OpenAI, the leading artificial intelligence (AI) research laboratory, has announced a new AI system called Sora that can generate videos from text prompts. Sora represents a major advance in AI’s ability to understand and simulate the physical world.
According to the OpenAI blog post, Sora is the first text-to-video generator that can create high quality videos up to a minute long while accurately adhering to user prompts. The system has an advanced understanding of physics, allowing it to realistically generate complex scenes with multiple characters and actions.
Sora utilizes cutting-edge diffusion transformer architecture, allowing it to be trained on a diverse range of visual data including different durations, resolutions and aspect ratios. It builds on previous OpenAI models like DALL-E for image generation and GPT for language understanding.

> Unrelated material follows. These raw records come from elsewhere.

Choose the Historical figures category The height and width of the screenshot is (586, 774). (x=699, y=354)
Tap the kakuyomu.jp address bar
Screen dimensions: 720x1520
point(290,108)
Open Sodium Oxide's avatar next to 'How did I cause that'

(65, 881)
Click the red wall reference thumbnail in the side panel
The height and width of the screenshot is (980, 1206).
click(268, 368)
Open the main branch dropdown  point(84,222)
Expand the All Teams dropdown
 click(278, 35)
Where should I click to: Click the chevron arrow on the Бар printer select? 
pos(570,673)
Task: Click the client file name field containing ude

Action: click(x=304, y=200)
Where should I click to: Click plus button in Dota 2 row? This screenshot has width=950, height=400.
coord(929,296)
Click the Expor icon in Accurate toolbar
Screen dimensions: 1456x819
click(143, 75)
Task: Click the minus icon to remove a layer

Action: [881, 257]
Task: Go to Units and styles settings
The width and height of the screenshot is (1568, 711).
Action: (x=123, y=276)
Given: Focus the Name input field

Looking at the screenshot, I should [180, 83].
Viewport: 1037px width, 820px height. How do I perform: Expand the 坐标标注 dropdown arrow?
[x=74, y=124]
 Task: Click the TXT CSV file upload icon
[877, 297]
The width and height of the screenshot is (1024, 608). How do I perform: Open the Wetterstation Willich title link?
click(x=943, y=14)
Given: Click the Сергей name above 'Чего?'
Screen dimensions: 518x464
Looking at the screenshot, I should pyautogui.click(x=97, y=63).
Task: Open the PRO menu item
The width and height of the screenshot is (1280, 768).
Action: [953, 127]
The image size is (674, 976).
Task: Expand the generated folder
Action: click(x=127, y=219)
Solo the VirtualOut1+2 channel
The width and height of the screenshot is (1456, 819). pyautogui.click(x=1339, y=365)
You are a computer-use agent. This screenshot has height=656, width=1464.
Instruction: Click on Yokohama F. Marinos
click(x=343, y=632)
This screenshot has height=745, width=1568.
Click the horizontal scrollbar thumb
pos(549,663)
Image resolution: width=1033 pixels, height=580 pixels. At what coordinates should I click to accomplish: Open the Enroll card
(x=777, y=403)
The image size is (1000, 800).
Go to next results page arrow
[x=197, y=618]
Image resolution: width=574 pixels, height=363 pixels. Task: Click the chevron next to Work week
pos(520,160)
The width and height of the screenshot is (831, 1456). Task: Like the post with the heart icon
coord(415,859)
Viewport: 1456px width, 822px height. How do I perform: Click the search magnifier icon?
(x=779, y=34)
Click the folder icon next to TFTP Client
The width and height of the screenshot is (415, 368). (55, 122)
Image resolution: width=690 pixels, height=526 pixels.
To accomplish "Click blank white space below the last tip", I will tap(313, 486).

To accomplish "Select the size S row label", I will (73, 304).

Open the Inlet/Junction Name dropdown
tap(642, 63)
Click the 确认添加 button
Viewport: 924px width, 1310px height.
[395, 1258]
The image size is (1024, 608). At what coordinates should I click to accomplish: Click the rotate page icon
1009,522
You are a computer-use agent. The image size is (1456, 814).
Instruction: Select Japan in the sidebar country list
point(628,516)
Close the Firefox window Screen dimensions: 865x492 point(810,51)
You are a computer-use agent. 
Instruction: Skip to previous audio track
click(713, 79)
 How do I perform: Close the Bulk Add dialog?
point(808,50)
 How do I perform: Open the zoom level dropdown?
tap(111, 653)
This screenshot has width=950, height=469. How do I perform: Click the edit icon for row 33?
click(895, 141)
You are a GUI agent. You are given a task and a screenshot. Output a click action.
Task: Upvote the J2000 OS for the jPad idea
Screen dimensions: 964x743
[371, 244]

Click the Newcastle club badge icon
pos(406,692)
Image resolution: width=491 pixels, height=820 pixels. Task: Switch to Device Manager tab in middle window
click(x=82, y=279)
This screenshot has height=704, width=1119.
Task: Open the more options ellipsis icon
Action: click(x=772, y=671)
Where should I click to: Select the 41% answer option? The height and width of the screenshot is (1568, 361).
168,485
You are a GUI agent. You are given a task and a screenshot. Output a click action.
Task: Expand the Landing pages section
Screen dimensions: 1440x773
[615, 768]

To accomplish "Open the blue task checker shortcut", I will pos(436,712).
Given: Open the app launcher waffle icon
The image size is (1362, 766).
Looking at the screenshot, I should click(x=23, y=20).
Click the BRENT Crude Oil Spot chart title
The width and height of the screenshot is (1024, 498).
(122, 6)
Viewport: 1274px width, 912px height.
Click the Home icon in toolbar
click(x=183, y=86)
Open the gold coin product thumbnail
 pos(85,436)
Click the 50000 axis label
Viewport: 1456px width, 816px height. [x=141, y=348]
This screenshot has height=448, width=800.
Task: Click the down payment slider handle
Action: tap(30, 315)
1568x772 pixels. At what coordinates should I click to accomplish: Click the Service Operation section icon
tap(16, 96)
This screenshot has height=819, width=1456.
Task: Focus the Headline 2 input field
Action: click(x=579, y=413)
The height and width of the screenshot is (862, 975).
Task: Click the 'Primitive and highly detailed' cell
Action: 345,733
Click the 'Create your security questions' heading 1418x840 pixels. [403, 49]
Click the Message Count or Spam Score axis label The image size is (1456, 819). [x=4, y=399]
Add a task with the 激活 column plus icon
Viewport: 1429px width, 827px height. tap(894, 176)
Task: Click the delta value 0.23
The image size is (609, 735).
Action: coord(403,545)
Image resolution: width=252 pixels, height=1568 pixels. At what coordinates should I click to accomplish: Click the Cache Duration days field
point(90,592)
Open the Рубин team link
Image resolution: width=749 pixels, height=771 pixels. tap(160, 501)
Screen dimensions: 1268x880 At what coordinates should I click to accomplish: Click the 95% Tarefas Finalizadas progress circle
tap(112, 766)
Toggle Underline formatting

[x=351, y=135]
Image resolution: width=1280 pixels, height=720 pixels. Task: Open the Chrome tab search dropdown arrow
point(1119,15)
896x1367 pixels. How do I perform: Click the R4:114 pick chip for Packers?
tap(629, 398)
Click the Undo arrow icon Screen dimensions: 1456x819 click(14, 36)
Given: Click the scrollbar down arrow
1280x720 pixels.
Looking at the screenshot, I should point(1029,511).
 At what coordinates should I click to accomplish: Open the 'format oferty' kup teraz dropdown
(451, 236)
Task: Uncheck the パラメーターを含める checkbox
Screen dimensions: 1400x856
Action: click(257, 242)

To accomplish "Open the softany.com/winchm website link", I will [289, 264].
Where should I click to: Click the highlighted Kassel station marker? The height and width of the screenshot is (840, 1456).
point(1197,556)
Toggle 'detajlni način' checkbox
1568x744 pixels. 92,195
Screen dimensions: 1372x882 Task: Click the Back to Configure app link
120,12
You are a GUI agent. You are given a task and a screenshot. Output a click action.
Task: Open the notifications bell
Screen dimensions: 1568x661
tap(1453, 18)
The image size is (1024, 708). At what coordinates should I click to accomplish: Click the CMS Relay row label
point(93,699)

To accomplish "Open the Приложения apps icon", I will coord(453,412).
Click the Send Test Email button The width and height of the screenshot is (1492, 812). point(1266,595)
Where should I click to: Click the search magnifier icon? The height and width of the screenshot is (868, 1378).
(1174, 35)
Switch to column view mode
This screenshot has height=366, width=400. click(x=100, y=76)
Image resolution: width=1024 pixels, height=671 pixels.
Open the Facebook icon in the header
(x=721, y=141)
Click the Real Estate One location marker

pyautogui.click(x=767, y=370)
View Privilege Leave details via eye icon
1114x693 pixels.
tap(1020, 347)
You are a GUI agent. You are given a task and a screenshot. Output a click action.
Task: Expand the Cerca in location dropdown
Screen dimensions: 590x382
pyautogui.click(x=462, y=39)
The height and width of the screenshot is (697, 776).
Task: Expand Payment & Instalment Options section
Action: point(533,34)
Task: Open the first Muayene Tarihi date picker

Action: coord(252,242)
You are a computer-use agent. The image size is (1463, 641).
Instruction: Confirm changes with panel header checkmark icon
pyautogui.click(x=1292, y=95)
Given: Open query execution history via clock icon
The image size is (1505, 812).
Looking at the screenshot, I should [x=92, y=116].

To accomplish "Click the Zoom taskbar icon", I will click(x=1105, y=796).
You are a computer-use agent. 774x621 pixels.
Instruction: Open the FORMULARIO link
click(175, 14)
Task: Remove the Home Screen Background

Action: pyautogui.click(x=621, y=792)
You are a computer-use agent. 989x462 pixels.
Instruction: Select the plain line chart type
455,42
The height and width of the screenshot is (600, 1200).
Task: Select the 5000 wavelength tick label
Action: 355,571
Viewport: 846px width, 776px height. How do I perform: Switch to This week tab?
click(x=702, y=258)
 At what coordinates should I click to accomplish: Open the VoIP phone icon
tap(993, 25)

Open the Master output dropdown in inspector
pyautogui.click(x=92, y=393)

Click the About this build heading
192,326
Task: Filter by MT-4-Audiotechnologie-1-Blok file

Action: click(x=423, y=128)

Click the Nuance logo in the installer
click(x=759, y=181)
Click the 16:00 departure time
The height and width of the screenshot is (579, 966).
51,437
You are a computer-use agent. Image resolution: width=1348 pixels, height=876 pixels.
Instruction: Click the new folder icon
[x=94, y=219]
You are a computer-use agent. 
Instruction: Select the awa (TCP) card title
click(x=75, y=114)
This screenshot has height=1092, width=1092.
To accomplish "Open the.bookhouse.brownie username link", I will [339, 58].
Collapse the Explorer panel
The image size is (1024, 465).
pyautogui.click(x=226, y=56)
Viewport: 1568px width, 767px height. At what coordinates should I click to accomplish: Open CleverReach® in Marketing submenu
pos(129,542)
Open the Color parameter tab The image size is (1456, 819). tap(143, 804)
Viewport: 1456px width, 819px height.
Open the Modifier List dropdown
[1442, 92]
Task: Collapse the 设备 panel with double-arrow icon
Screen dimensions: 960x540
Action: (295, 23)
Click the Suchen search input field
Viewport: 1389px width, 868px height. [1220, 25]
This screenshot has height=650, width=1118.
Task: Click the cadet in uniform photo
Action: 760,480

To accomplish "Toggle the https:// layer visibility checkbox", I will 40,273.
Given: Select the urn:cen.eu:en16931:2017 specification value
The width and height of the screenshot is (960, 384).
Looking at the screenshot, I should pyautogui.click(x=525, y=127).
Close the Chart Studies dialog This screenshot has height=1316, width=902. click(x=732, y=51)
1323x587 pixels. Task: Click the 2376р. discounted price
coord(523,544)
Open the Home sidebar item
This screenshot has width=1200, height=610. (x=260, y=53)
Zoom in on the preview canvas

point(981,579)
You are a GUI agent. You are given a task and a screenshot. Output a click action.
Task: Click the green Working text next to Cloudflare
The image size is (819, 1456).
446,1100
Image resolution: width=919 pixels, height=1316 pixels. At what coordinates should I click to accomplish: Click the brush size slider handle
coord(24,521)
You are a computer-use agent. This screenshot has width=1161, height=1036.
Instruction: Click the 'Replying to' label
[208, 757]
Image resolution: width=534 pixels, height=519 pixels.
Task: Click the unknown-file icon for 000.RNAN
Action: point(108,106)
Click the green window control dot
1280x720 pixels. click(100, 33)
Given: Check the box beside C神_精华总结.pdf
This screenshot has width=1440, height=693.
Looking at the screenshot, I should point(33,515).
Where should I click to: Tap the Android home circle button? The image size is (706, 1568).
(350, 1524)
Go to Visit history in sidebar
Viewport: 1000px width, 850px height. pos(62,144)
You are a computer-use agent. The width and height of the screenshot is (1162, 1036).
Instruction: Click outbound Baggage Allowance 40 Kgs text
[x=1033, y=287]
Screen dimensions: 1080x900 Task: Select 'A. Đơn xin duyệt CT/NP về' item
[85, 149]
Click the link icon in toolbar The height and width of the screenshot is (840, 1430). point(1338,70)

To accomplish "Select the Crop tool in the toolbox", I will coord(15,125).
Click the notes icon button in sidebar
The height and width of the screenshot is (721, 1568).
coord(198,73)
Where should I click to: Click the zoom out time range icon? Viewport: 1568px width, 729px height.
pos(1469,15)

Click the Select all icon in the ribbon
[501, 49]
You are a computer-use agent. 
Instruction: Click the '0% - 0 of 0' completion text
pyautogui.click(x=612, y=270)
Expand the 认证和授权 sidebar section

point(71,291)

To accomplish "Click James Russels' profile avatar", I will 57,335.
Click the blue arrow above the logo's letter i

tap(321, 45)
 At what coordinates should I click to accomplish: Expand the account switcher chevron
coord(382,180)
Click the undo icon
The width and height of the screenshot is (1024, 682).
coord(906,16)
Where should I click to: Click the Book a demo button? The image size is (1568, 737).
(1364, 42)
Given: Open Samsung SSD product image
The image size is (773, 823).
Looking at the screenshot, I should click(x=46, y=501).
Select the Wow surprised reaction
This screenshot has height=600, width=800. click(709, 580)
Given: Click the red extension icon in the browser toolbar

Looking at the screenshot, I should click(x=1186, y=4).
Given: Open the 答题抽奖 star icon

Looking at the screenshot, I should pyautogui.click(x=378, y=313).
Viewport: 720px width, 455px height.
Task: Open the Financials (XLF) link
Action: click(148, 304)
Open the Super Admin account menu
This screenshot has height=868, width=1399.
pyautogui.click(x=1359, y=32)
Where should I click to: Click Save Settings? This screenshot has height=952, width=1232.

OpenAI notes that Sora still has some limitations in accurately modeling complex physical interactions and tracking objects over time. But they believe the model serves as an important foundation for achieving artificial general intelligence that can truly understand and interact with the real world.
Initially, OpenAI is granting access to Sora only for researchers and creative professionals to provide feedback. They outline intentions to take safety precautions before any public release, including working with experts to identify potential harms. The organization also plans to eventually include metadata with videos to indicate AI origins.
While promising, the unveiling of Sora raises some concerns about how synthesized video could be misused for fraud or misinformation. Policymakers will likely want to be involved with OpenAI to ensure proper safeguards are in place as this technology continues advancing rapidly.